_DIRECTIONS_
Please transcribe only the lines from the one holding "This screenshot has width=1350, height=500." through the final line of the data, both included, with no pictures.

(Beginning of DATA EXCERPTS)

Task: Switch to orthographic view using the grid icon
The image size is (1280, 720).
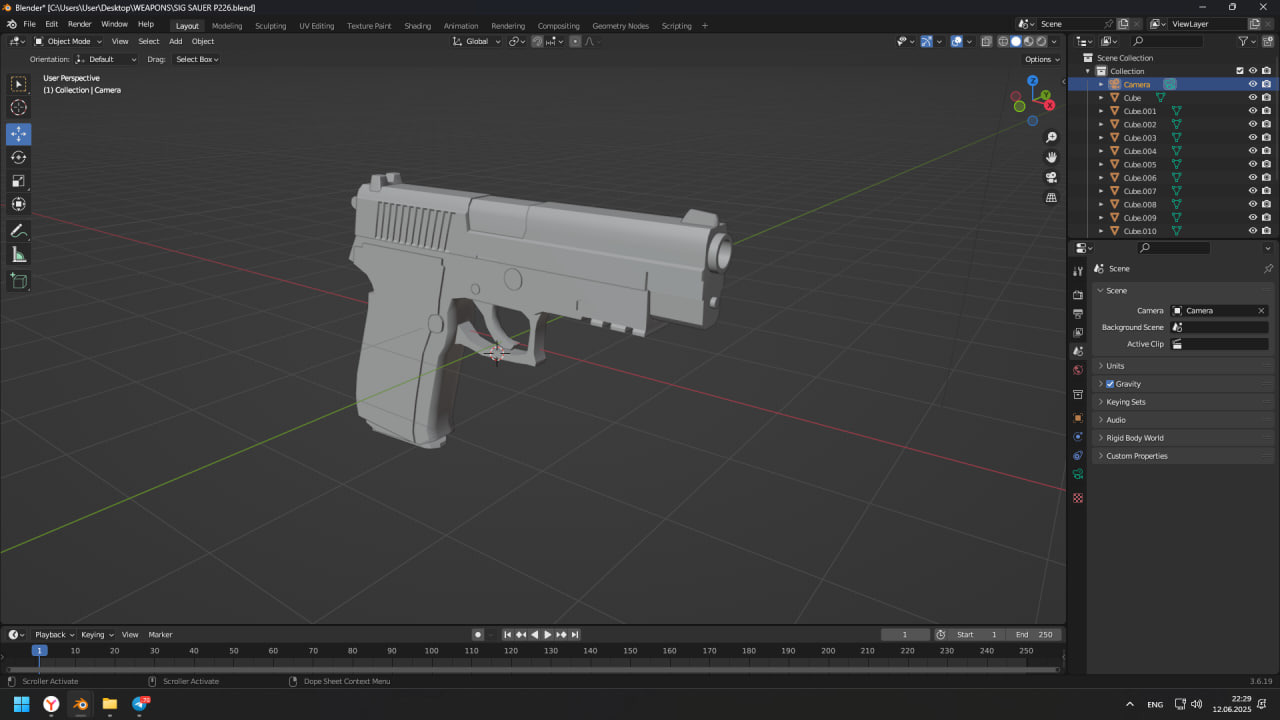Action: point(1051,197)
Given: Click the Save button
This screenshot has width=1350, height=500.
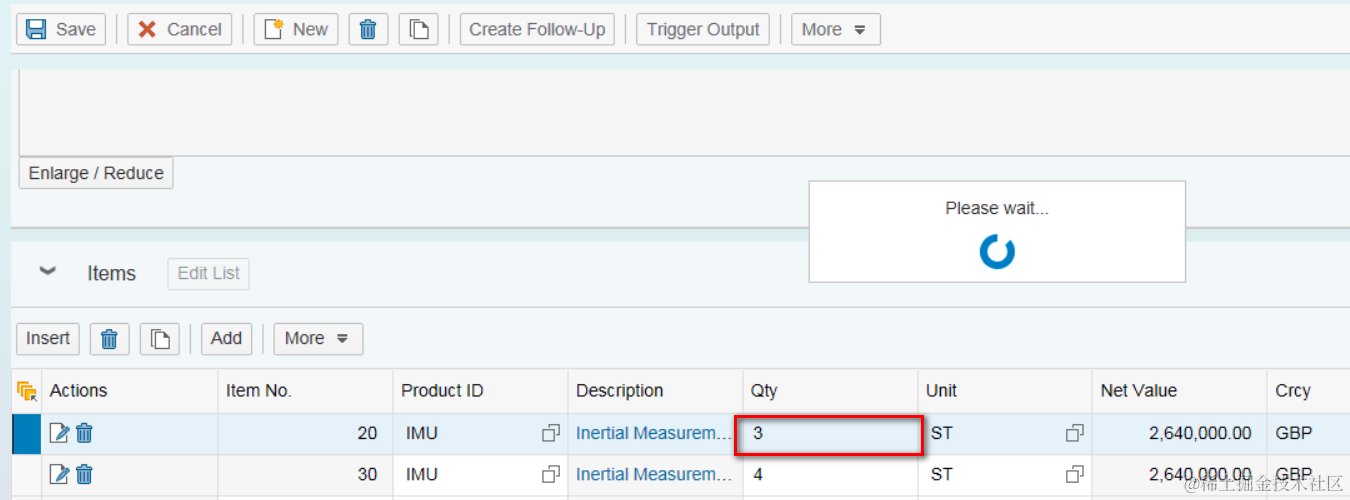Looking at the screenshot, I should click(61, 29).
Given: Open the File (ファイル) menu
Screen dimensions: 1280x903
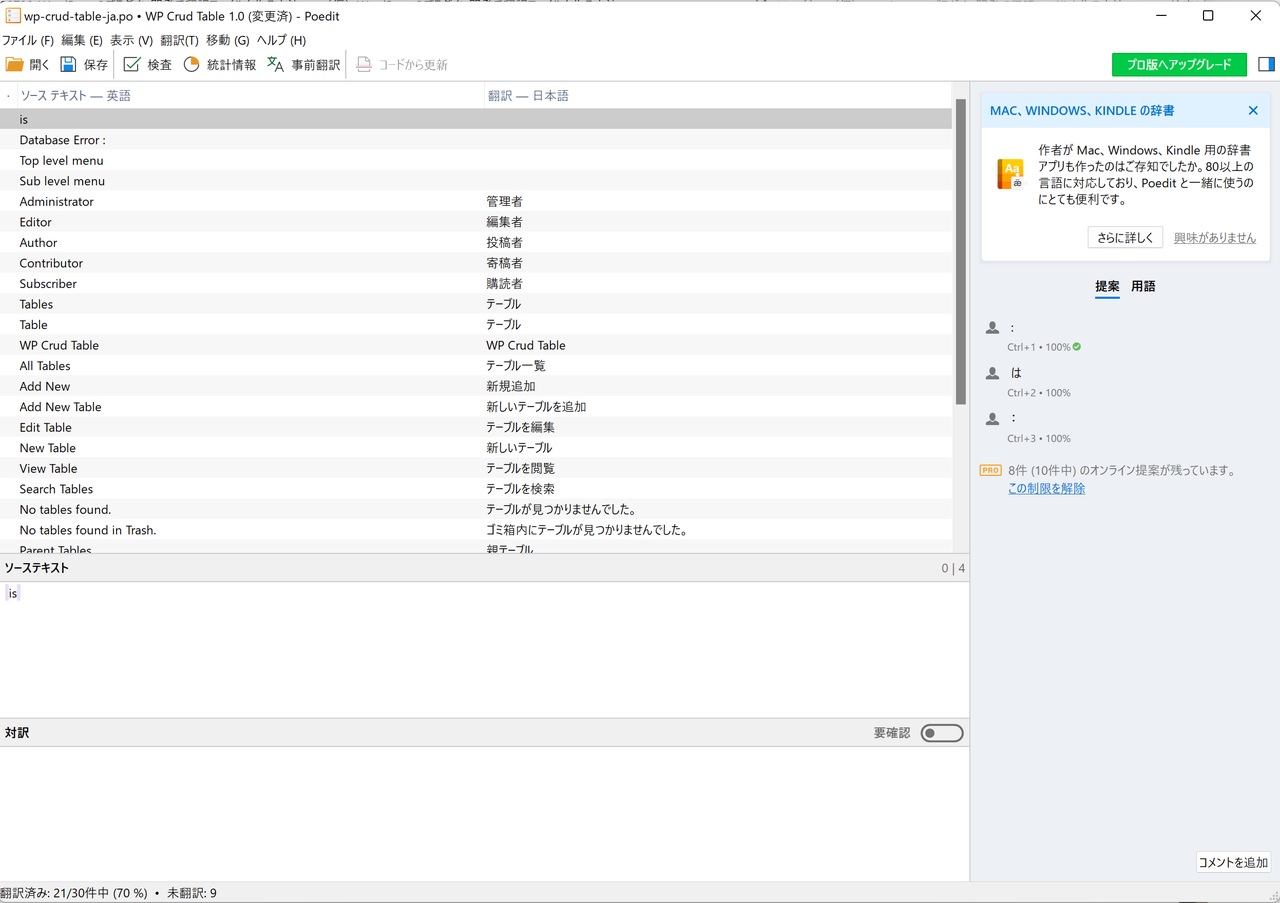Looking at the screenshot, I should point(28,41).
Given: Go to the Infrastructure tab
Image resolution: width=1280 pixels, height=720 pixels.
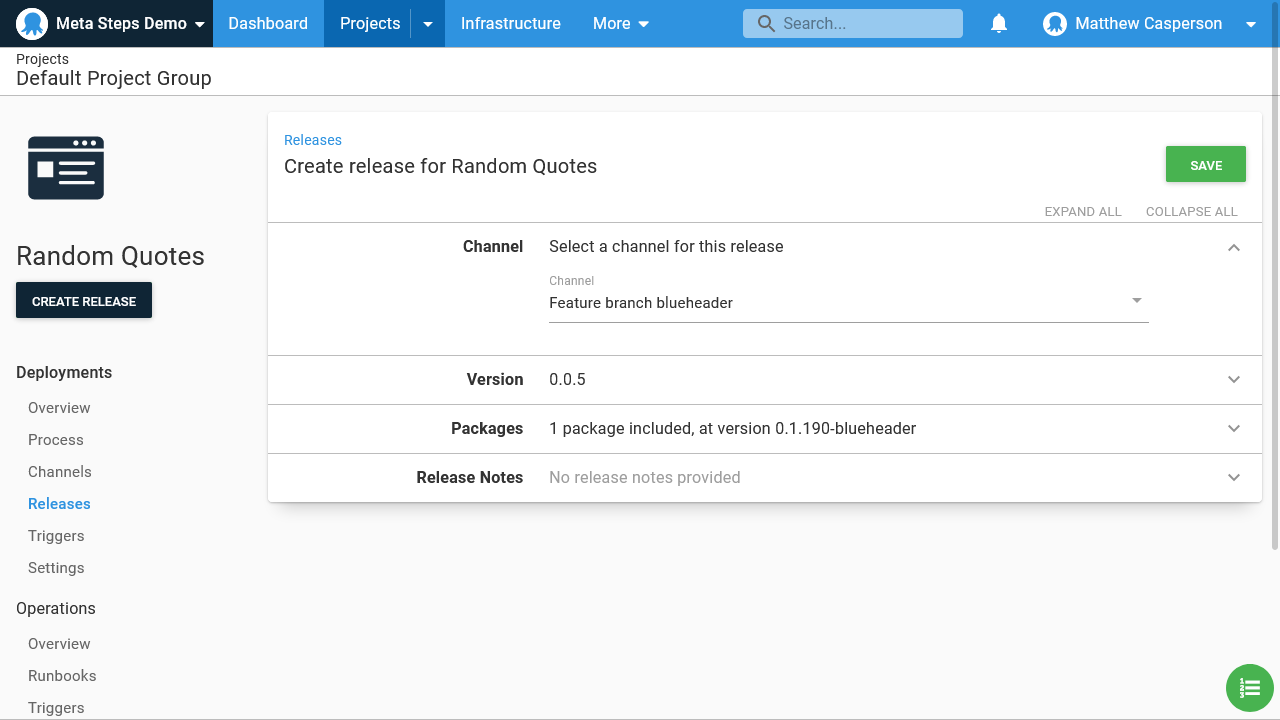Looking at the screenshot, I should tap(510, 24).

(End of DATA EXCERPTS)

_SOLUTION FOR THIS TASK_
This screenshot has width=1350, height=500.
Looking at the screenshot, I should click(61, 29).
Given: Open the File (ファイル) menu
Screen dimensions: 1280x903
Looking at the screenshot, I should point(28,41).
Given: Go to the Infrastructure tab
Image resolution: width=1280 pixels, height=720 pixels.
Looking at the screenshot, I should tap(510, 24).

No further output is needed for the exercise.